FOR IMMEDIATE RELEASE
Conservation Groups Battling New Roadless Rollback
Ruling would open 650,000 acres on White River National Forest
In a move with national implications, Forest Service Chief Dale Bosworth directed the agency to roll back protections for roadless areas and fragile alpine tundra on the White River National Forest because they conflict with potential expansion plans by the ski industry. Local and regional conservation groups are fighting to reverse the directive.
Aspen, CO Monday, June 20, 2005Local and regional conservation groups are fighting to reverse a Bush-administration directive to scrap protections for roadless areas and fragile alpine tundra on the White River National Forest.
In a move with national implications, Forest Service Chief Dale Bosworth has directed the Forest to roll back the forest-wide guidelines because they conflict with potential expansion plans by the ski industry.
Last week the White River National Forest closed a 15-day "scoping" period in which it sought public comments on how to implement Bosworth’s order.
In their official comments, the groups, led by the Carbondale-based Wilderness Workshop, urge the Forest Service to simply modify the roadless and alpine protections to avoid conflicts with ski areas, rather than eliminating them across the board.
"The Chief's solution is way out of proportion to the supposed problem," said Wilderness Workshop executive director Sloan Shoemaker. "It’s a case of throwing the baby out with the bath water."
He noted that Bosworth is proposing to do away with roadless guidelines on nearly 650,000 acres – the entire White River National Forest – in order to fix a minor policy inconsistency that affects only about 3,725 acres adjacent to a few ski areas.
The Sierra Club called it a discrete problem deserving of a discrete solution. "Once again the Bush administration’s top forest officials are using a sledgehammer when all they need is a scalpel," said Adriana Raudzens, the Sierra Club’s Colorado representative.
Bosworth's ruling is part of a growing trend of anti-environmental interventions by the Bush administration and its political appointees on behalf of industry.
In February, Agriculture Deputy Undersecretary David Tenny created a furor when he ordered the White River National Forest to eliminate protections for lynx habitat, an action that was widely seen as having been at the behest of the ski industry.
And in May, the Bush administration severely weakened the Roadless Area Conservation Rule, the policy that governs the development of 59 million roadless acres nationwide.
Bosworth issued this latest ruling, which affects only the White River National Forest, in response to an appeal to the Forest’s 2002 Revised Management Plan filed by Vail Associates, Copper Mountain and Colorado Ski Country USA.

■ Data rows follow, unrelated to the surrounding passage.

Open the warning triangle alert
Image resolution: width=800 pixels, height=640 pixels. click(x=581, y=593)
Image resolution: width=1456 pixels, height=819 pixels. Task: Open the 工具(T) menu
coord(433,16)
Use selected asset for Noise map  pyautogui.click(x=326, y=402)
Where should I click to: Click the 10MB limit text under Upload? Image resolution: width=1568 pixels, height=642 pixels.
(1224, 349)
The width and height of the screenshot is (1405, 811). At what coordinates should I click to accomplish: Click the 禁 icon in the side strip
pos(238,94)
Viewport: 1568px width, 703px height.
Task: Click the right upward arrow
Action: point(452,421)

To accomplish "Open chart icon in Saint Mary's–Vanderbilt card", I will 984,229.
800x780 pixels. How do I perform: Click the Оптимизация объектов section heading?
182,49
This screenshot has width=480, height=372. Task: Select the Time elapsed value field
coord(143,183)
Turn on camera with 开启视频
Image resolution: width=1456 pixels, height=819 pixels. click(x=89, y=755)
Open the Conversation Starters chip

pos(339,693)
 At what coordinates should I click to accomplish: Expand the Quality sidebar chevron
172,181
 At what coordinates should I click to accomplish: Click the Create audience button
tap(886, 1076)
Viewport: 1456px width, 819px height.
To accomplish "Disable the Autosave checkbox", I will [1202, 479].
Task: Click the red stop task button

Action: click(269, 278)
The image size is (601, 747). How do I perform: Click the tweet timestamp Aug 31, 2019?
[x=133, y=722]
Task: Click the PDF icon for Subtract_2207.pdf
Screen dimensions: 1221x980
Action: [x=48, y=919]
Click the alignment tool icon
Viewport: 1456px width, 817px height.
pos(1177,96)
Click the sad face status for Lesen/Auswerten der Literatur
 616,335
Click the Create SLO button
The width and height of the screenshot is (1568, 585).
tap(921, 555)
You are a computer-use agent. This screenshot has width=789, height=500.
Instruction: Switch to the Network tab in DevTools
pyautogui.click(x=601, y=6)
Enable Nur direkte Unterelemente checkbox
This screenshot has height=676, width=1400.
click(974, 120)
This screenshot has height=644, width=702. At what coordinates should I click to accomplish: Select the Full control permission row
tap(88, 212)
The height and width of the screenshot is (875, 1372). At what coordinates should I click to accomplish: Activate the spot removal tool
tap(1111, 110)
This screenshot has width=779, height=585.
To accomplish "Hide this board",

The 2002 plan established the roadless-area guidelines, which state that the Forest "should emphasize long-term maintenance of roadless characteristics" in those areas to preserve wildlife habitat and promote healthy ecosystems.
"People love that roadless lands on the White River National Forest are wild and healthy," observed Jacob Smith, Executive Director of Center for Native Ecosystems. "We have a responsibility to protect these special lands."
Bosworth's ruling, while arcane, could have national implications. Citizen organizations are concerned that it would further embolden political appointees to gut broad conservation policies anytime they conflict with localized development interests.
Joining the Wilderness Workshop in opposing the proposed changes are Colorado Wild, Center for Native Ecosystems, the Colorado Mountain Club, the Biodiversity Conservation Alliance, the White River Conservation Project and the regional offices of the Wilderness Society and Sierra Club.
The groups also expressed dismay that the public had been given only 15 days in which to respond.
"In light of all the work Coloradans put in on the development of the White River Forest Plan, it's a disservice and undemocratic to give them only two weeks to make sense of this proposal," Shoemaker noted.
"The Forest Service shouldn’t be dismantling important protections that the public clamored for in the Forest Plan in the first place – and certainly shouldn’t be doing it with without providing the public ample time to weigh the implications."